I’ve learned that it’s easy to overestimate the expectations of Meetup attendees, but more specifically, the real success in a Meetup is in the connections made between the people who come.
RSVPs are really, really helpful but they can also be deceiving. For free RSVP events, you can generally expect 50% or less of the people who RSVP to attend. If you have more than that, you’re kicking ass.
Meetup.com itself can be even more deceiving, since they make it SOOOO easy for people to RSVP. I’ve learned to like Meetup for it’s ability to help new people discover us, but less so for the poor turnout ratio (and often, this weird side effect where it attracts people who are “Meetup Surfers”, who just hop from meetup to meetup even when they have no idea what the meetup is about. Some of them are very nice, and eager to learn. Others are…let’s say habitually distracting.
Do you need a talk? I say no.
I actively avoid talks at the Meetups I’ve organized over the years, because while they seem like they’d be a magnet for attendees, in practice they’re usually the most effort and least interactive part of a Meetup. We VERY regularly get remarks from people that our Meetups are more memorable because they don’t interrupt the conversations among the attendees for a talk.

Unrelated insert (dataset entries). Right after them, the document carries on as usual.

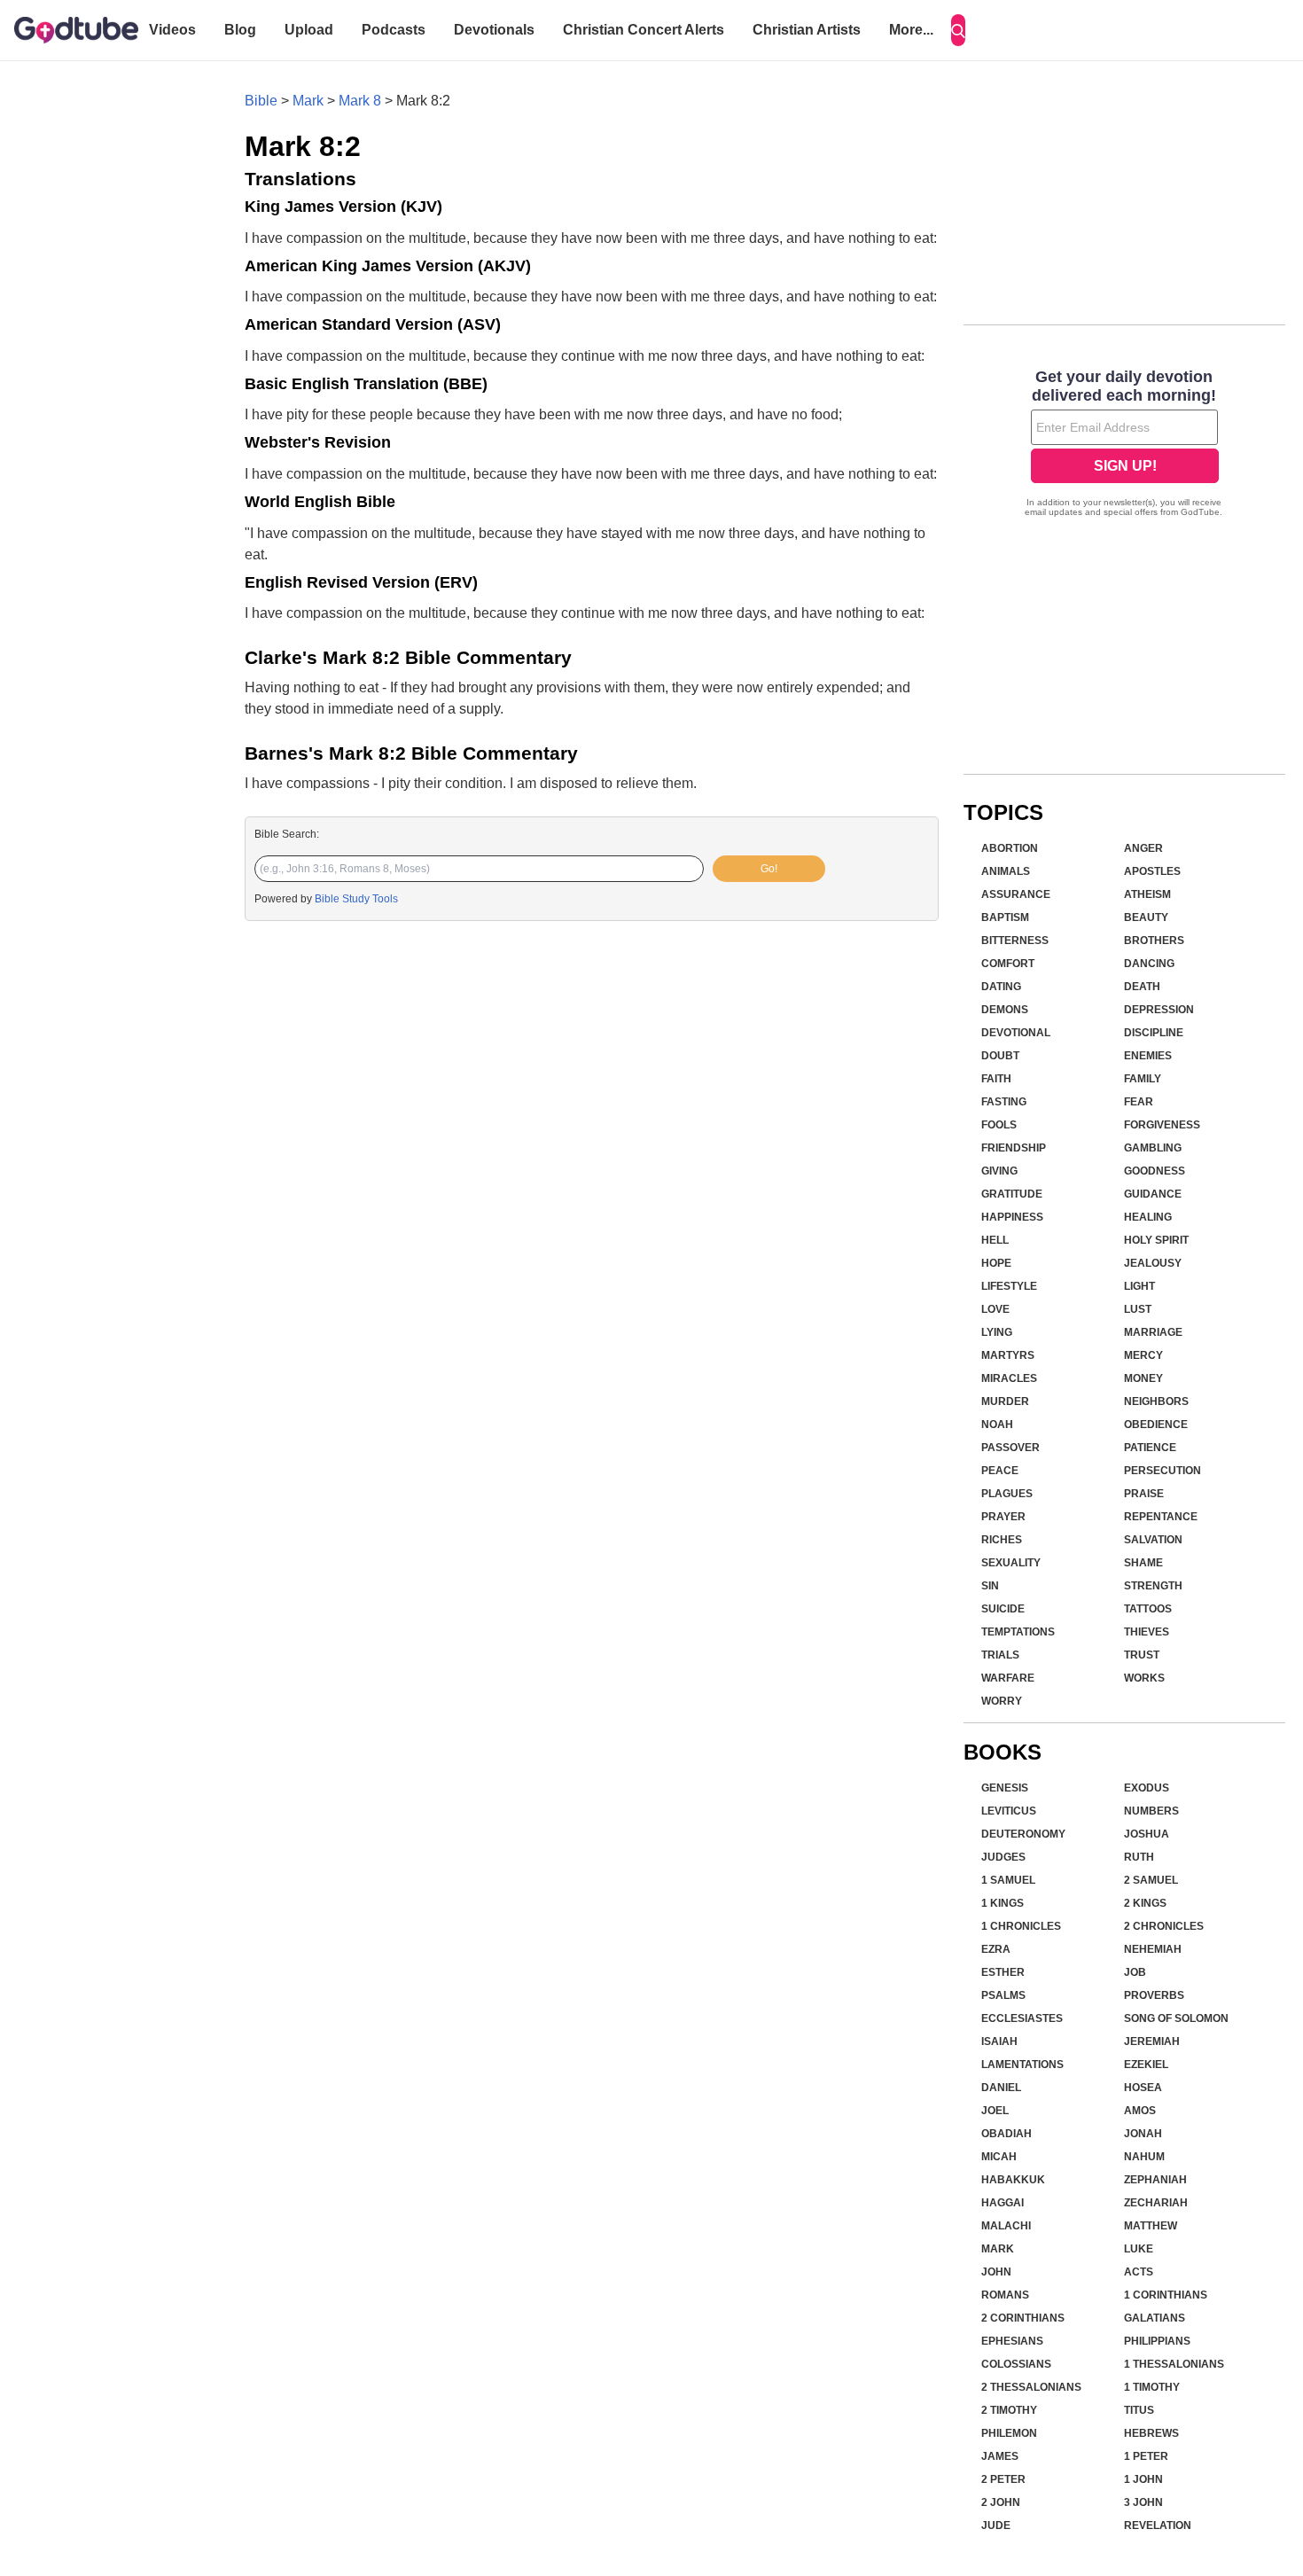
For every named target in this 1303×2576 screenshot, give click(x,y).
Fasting (1003, 1102)
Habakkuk (1013, 2180)
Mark (308, 100)
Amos (1140, 2110)
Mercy (1143, 1355)
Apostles (1152, 871)
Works (1144, 1678)
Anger (1143, 848)
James (999, 2456)
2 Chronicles (1164, 1926)
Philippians (1157, 2341)
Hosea (1143, 2087)
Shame (1143, 1563)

In my experience, talks work best when they’re timely, topical…and short. When we DO have a talk, it’s because we know that it’s something people are chomping at the bit to learn more about, not just something they’d casually like hearing about. One awesome part about keeping talks SHORT is that it’s less prep work for the presenter. The other awesome part about a short talk is that it quickly turns the floor back over the the most important people in the room - the attendees - and you can encourage further discussion about the topic (or anything else that they want).
Do you need refreshments? I put refreshments in the “niceties” category. They can also be a great way to involve a sponsor who isn’t sure how to contribute. With that said, providing food DOES take care of a key objection. I remember learning this in college, when campus orgs would send out invites. If someone put an event during a meal AND said there was going to be food, my # of excuses to not go would shrink. “I gotta eat anyway…”
For me, timing is the deciding factor for whether or not food should be a consideration. Longer meetups are more likely to overlap a meal.
Another way to look at this is to make a meal the entire Meetup. I’ve had tons of success by removing the “topic” as the centerpiece of the Meetup and instead, just inviting a bunch of people from a given community to have a meal together. Even if they have to pay their own way (which I’ve done far more often than I’ve had the entire meal sponsored), people love having an opportunity to share a meal and talk about stuff they care about. Also, this reduces the actual work for you as an organizer, letting you focus on inviting people to attend: pick a place, set up RSVPs, and notify the place ahead of time.
Final twist on the “refreshments” angle: think about experimenting with pot luck dinners. This has been HUGE in a number of the communities that I work with. It’s even more participatory, and invites people to share something with the group. It can be helpful to assure people that they don’t need to cook, but can swing by a grocery store and pick up something prepared.
Venue choice: My #1 priority for venue choice is how easy the venue is to work with. I don’t want to spend my energy convincing them, I want them to be excited/happy to be working with us. This usually means my goal is to be a return guest.
The second priority, closely behind the former, is the perception of convenience. I say perception because no matter where you choose, people are going to complain for some reason . Finding places that FEEL convenient to get to (consider public transit, parking, etc) is different from choosing places that are actually easy to get to.
Get to know where your community is located in your region. In Philadelphia, for example, we knew that much of our creative community was located in three different neighborhoods: one to the north, one to the south, and one to the west. The challenge was that if we went to any one of these neighborhoods, people from the other neighborhoods wouldn’t come.
So instead, we started doing our Meetups in areas of the city that were relatively equi-distant to all of them, and relatively easy to get to from all three neighborhoods. That neighborhood was an otherwise unlikely place at the beginning, but has since become an emergent epicenter, so much so that the city supported us in an official naming of N. 3rd St to “N3rd Street”
What things are necessary for your group and why do you think they are necessary? To recap from my previous points, it’s probably less than YOU think. Start small, with as little overhead as possible.
I’ve noticed that a lot of Meetup organizers are tempted into adding lots of “Features” to their Meetup, for fear that without a given feature people won’t attend. This is a purely mental block and I’ve seen it kill a lot of Meetups and Meetup organizers. Remember why people attend Meetups: to meet other people. Put your focus on things that support that.
More importantly, remember that anything that DOESN’T help people meet each other has the potential to be a distraction from the core reason they’re there.
Aside #1: My friend Vanessa Gennarelli - who works for P2PU and helped design Mozilla’s recently decommissioned Badges platform - wrote an awesome post about designing community building events that I think y’all might like: http://dangerouslyawesome.com/2014/02/how-to-design-community-building-events-that-people-will-love-and-remember/
Aside #2: I bet that promotion of Meetups (and in general events) could be an entirely new thread. Anybody interested in something like that?